Uma Thana Balasingam, Co-Founder, Lean In Singapore; Vice President, Channels & Sales, Asia Pacific Japan, Riverbed Technology

  • “I’ve had several big breaks in my career and they’ve all been given to me by men so it’s great to see all the men in the room. [Fellow panel speaker] Steve gave me access to special projects and leadership opportunities and skyrocketed my career. I wouldn’t be here otherwise.”
  • “A banking executive queried in a leadership meeting why all the employees put forward for promotions and pay increases were men. The impact of that ‘micro-moment’ is that five or six women are going to be promoted or receive a pay increase and all of the other executives are now going to have that same discussion with their leadership teams. Micro-moments provide better scale and leverage than mandatory hiring and promotion quotas.”
  • “Make a conscious leadership decision to address gender diversity and equality of opportunity and be very transparent about the data as it stands. Be clear about hiring and promotions criteria. Make sure job descriptions aren’t written with a man in mind using male-advantaging adjectives. And don’t shift the criteria when you find a woman that meets them.”
  • “Women need to fight for themselves. Ask for promotions, sit in the middle of the table, negotiate. In short, lean in.”

■ WHAT IS REQUIRED
Answer these questions using the Balasingam quotes:
1. According to the speaker, who gave all of the big career breaks?
2. What did the banking executive ask in the leadership meeting?
3. What three actions does the last quote tell women to take?
The listing after this is separate material, unrelated to the Balasingam quotes.

■ PROVIDED INFORMATION

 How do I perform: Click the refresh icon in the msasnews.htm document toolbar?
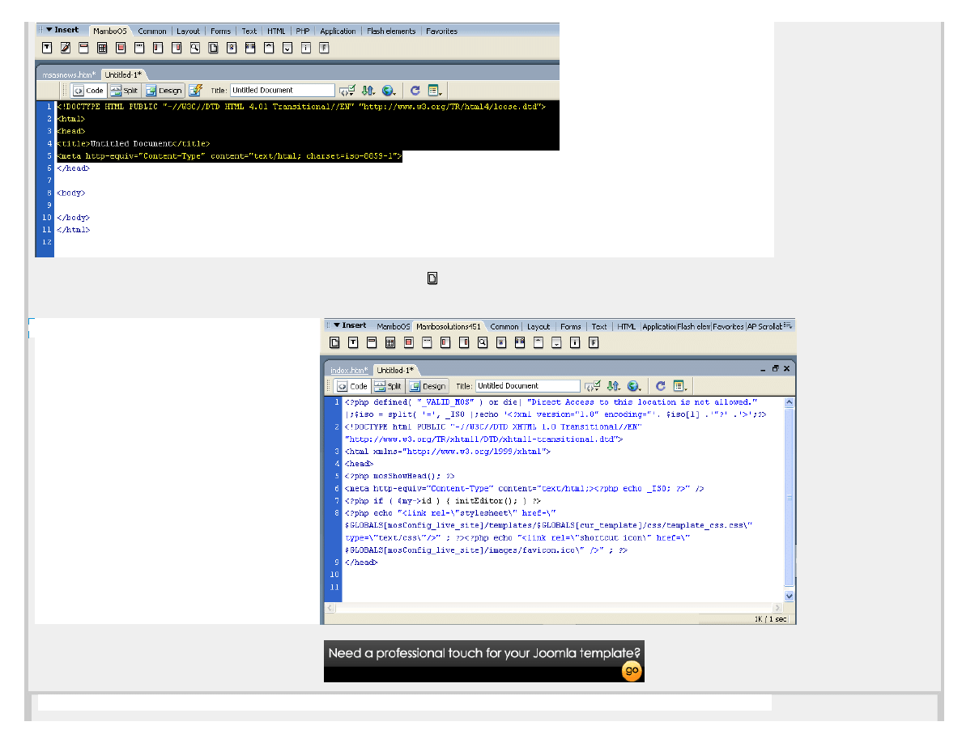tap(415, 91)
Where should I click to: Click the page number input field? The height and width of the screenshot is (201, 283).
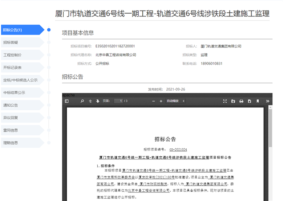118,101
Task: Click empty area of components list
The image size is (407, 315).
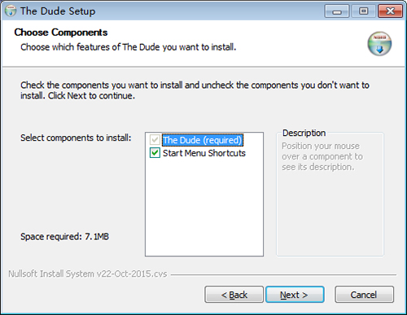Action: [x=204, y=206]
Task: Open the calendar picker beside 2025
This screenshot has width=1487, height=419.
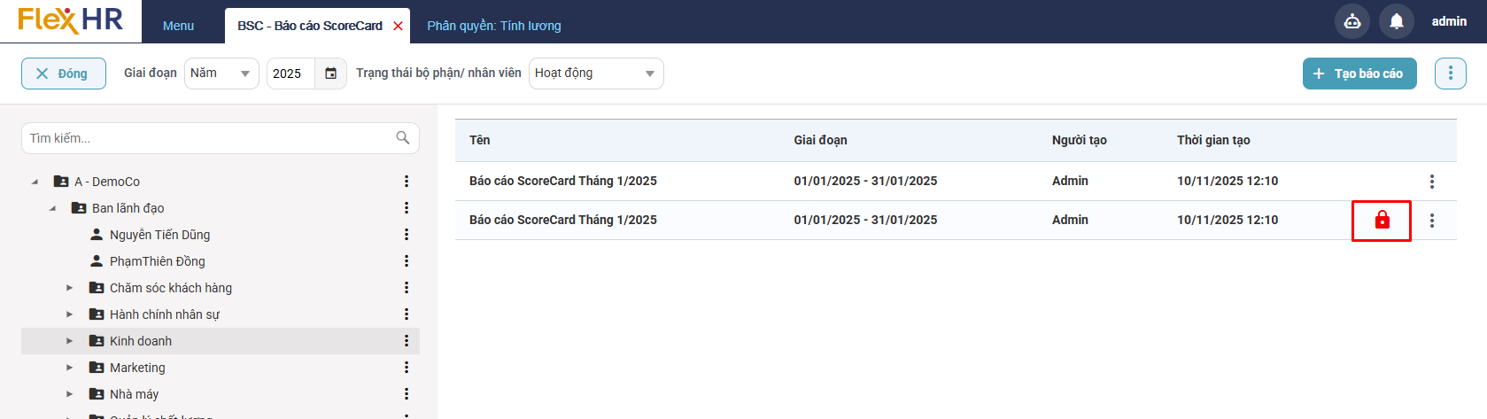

■ REPLY TO THE TASK
1. Men.
2. Why all the employees put forward for promotions and pay increases were men.
3. Ask for promotions, sit in the middle of the table, and negotiate.